It’s coming on Thursday.

Doomsday.

Well, maybe not the true “End of the World,” but financial collapse and the end of our collective 401(K) plans. Hopefully, the less extreme elements of the Republican Party will come to their senses and save us from this dismal fate.

If not we can always cuddled up in the fallout shelter with a good book.

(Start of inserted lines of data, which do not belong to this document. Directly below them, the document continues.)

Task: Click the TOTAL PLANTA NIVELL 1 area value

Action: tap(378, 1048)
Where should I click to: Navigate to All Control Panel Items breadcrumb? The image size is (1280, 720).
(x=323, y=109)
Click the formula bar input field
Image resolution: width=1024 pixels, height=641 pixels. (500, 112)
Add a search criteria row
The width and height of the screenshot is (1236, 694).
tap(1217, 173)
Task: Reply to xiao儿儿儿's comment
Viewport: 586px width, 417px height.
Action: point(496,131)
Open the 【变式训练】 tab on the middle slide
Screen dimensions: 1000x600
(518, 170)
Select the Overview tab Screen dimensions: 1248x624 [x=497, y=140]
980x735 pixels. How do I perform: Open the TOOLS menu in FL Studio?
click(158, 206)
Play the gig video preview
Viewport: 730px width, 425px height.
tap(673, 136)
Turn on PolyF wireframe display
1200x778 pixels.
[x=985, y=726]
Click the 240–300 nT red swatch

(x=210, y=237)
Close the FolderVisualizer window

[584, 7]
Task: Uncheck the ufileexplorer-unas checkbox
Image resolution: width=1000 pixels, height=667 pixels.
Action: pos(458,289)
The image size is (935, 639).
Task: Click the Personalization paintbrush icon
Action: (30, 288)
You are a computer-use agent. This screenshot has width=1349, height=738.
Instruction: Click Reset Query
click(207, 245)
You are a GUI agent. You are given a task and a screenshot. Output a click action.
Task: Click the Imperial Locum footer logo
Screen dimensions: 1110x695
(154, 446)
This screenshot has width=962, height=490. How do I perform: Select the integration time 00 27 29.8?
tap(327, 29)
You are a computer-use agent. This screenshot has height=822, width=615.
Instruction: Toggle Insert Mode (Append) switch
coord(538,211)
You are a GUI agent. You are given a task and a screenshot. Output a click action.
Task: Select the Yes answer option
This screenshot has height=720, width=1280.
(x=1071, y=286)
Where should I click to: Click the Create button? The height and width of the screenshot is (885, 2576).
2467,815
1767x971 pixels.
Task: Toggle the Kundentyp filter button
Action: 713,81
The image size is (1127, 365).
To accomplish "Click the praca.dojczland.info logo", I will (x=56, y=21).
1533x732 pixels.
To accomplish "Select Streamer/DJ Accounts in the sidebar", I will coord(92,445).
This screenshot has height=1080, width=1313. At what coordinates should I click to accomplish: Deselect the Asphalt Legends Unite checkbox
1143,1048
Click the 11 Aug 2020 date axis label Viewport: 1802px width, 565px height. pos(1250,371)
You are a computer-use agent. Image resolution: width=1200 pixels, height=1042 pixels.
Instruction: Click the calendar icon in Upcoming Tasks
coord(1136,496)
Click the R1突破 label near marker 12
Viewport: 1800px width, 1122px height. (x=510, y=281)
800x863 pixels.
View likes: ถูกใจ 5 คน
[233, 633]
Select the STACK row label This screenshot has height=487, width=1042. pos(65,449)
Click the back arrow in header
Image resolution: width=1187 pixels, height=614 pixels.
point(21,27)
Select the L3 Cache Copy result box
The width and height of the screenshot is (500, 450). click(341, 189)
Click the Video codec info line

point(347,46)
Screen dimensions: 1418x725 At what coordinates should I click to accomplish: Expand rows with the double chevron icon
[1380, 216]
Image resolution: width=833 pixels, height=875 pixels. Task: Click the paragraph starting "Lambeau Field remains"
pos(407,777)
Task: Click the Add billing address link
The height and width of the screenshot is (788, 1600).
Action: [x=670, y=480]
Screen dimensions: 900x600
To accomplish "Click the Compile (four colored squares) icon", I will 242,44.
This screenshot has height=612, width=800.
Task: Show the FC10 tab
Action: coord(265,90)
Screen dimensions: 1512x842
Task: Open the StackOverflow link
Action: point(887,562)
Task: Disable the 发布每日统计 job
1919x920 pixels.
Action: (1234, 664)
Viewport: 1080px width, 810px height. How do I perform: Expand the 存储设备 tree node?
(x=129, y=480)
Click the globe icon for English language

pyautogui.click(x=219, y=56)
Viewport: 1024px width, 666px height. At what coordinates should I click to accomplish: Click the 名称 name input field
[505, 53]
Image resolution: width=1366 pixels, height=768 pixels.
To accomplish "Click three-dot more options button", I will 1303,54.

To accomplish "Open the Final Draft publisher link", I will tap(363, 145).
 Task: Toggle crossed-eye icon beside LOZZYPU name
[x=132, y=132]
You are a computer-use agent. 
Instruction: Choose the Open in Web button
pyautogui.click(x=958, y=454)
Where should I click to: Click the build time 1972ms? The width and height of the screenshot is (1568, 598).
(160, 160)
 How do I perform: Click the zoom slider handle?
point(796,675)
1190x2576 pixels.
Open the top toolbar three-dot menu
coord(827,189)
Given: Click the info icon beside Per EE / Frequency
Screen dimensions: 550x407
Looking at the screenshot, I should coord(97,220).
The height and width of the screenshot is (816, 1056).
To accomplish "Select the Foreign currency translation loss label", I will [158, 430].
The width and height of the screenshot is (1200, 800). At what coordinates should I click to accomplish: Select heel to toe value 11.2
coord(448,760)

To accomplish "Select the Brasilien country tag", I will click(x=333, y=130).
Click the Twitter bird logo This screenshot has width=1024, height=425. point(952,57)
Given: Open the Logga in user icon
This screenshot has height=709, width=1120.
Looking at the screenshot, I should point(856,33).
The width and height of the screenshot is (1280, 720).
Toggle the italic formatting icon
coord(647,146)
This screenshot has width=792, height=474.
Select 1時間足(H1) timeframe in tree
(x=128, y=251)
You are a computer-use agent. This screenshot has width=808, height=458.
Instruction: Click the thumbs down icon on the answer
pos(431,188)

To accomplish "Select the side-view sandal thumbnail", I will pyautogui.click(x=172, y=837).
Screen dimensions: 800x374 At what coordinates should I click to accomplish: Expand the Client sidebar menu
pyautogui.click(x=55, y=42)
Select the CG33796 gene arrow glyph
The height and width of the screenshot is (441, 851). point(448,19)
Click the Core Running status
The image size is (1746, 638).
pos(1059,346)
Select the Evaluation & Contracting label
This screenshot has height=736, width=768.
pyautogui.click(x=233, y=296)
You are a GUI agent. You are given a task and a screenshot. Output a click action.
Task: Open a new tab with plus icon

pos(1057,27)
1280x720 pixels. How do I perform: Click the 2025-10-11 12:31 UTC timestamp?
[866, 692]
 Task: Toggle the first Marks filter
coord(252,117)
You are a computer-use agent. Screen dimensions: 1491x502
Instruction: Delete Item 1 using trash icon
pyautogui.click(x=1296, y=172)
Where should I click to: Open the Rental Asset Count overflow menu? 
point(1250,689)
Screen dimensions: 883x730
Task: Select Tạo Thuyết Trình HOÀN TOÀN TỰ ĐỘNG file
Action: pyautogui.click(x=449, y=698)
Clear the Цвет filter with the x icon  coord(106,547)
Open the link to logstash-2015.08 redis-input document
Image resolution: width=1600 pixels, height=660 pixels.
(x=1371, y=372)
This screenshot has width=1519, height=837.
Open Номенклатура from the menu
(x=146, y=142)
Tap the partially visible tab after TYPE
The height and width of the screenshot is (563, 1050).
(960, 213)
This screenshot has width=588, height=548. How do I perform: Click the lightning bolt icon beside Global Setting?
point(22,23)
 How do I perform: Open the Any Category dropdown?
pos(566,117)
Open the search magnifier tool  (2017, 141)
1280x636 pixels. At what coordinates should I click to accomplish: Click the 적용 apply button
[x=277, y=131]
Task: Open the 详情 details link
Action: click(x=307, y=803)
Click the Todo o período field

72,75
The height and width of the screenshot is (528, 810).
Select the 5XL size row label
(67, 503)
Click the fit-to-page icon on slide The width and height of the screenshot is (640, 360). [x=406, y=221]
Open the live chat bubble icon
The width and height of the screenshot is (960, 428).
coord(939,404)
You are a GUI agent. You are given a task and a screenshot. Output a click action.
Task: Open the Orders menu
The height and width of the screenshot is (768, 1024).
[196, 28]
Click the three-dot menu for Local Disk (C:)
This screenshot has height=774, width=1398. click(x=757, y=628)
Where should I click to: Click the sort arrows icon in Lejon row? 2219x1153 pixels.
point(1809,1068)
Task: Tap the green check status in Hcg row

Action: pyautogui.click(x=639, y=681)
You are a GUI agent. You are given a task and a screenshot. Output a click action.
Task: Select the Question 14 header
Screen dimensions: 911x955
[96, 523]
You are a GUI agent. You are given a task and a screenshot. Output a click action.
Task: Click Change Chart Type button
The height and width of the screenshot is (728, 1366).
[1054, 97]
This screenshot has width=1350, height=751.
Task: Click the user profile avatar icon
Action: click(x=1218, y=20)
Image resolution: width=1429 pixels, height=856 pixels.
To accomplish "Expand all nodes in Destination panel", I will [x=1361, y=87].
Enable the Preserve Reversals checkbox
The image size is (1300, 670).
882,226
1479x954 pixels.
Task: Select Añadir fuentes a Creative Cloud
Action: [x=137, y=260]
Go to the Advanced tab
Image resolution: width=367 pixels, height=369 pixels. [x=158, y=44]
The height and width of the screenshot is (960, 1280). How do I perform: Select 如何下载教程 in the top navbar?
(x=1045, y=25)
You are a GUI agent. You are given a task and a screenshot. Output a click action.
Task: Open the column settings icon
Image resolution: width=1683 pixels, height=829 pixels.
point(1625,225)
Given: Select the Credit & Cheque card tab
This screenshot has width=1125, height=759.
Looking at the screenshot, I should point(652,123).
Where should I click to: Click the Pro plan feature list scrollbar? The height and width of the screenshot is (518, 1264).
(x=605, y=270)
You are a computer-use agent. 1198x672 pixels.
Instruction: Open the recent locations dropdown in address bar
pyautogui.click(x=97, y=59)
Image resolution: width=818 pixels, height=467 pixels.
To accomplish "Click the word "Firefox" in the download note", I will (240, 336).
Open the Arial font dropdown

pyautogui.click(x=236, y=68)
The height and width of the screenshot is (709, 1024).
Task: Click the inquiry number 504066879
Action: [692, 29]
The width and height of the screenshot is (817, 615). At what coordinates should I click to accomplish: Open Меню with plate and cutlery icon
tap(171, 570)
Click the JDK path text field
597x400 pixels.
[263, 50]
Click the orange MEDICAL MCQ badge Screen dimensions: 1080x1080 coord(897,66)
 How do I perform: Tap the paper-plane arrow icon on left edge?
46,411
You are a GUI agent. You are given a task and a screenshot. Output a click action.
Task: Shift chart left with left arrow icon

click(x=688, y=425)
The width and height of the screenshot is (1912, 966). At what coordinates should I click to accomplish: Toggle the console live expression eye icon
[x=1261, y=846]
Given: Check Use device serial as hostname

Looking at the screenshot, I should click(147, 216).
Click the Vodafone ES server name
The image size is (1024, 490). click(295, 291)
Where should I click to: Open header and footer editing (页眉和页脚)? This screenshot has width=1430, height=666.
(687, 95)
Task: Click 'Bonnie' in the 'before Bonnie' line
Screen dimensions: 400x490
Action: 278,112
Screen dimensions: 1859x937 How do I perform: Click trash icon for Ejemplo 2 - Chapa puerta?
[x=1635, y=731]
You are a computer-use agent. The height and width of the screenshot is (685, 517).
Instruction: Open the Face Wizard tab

Here are my 5 favorite books about the end of it all.

THE STAND

Stephen King wrote “The Stand” all the way back in 1978 – but it still holds up. A super flu – nicknamed Captain Trips – sweeps across the globe and kills 99 percent of humanity. The ragtag collection of survivors have to deal with all kinds of issues – like what to do with a lot of dead bodies. They fall into two camps: Good and Evil. The good in Boulder, Colorado and the evil in, well, Las Vegas, of course. I don’t think King picked Boulder because it’s a liberal stronghold or Vegas because it is conservative – but heck it works for me.

THE ROAD

Don’t read Cormac McCarthy’s “The Road” if you have any suicidal tendencies because it may be one of the bleakest novels ever written. If you can get through it without shedding a tear you may already be a member of the Tea Party. The story is about a man and his son as they try to survive in a world without a sky and without any nature. There are no trees. No flowers. Nothing, but a scarred landscape of ash and misery. The two follow a road to the ocean where they hope to find some remnant of civilization.

WORLD WAR Z

Max Brooks did the impossible. He wrote a literary zombie novel. World War Z takes place 10 years after a zombie apocalypse. It compiles stories from all over the world about how individuals survived the plague of Republicans undead. It is compelling, action-packed and also taps into what makes us human. An amazing achievement for a book about zombies.

I AM LEGEND

From zombies to Tea Party members blood-sucking vampires. Richard Matheson gives us both an End of the World yarn about the last surviving human in a city infected by human beings transformed by a virus into vampires. But he also gives us a real vampire tale – when vampires were horrendous, misshapen monsters instead of GQ models with pouty lips.

CAT’S CRADLE

It would have been fun to get Kurt Vonnegut’s take on the pending default and government shutdown. He was no fan of totalitarian extremists so it is fair to say he would not have like the Tea Party. Instead, we get his wonderful and hilarious novel “Cat’s Cradle.” Let’s just hope that Ice-9 is fiction and isn’t something the Republicans are going to roll out on Thursday. Get ready to laugh, but cry at the same time as Vonnegut’s satire guts modern man and all our foibles.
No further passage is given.